Integrated circuits are vulnerable to a phenomenon generically referred to as electrostatic discharge ("ESD"). During handling, integrated circuits can build up relatively large static charges on their inputs. These charges, if not properly compensated for, may flow or "discharge" to a lower potential region. Discharging in this way produces large electric fields within the transistors that are immediately connected to the various inputs and outputs of a particular circuit. High electric fields in turn, produce high temperature gradients and ultimately yield thermal electrode migration ("TEM") within the transistor. TEM describes how a transistor fails when the contact to a doped source/drain region separates from the region. TEM causes irreversible circuit failures. ESD and TEM become more severe as circuits dimensions decrease. The smaller the dimension of, for instance, a doped drain region, the higher the electric field will be per charge. As a result, new semiconductor technologies require more effective designs to overcome these problems.
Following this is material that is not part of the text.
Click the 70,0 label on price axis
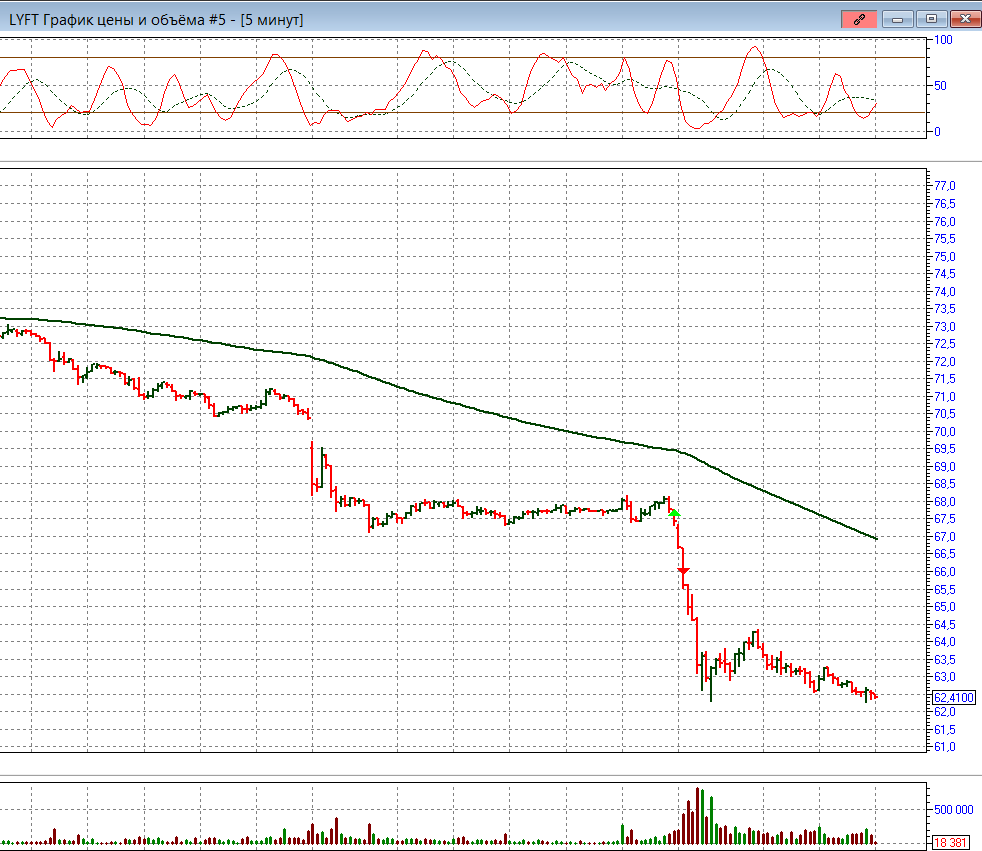 (945, 432)
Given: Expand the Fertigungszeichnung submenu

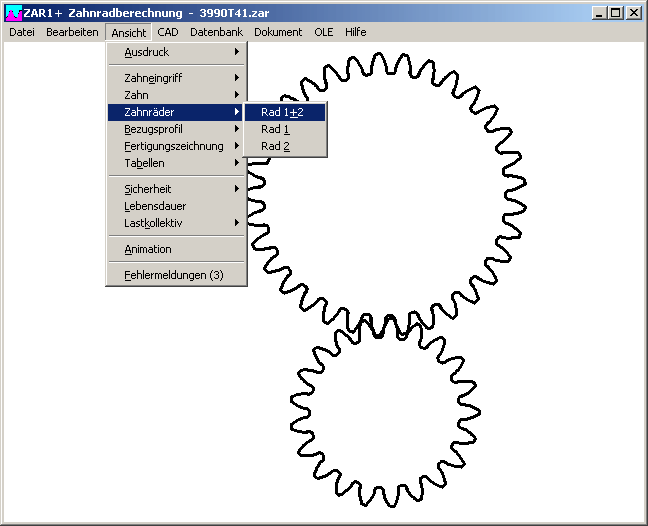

Heretofore, electronics designers have relied on the inherent diode existing between the source/drain region and the grounded substrate of a NMOS FET or of a n-channel FET in a CMOS transistor pair. The p-n junction in such a transistor protects the contact from up to 18 volts of charge buildup. After approximately that amount of buildup, however, ESD occurs from the drain to the ground plane through the substrate. Some designs modify certain characteristics of the drain to improve ESD performance. In particular, in some transistors may increase the distance between the affected contact and the gate. This modification increases the ESD protection up to a distance of approximately 6 .mu.m. Beyond F6 .mu.m, however, the ESD performance flattens and ultimately decreases as electrostatic charge shorts to the p substrate material at a different point. Such a transistor also suffers from lower gain as the larger source-drain region increases resistivity. Other designers simply increase the volume of the n drain to increase the area of the drain-substrate interface. Unfortunately, this also increases the resistance and capacitance of the transistor. The transistor, therefore, suffers from a lower gain and a lower maximum switching speed.
Therefore, a need exists for a transistor having a greater breakdown voltage between the source-drain regions and the corresponding p substrate with no loss of switch performance.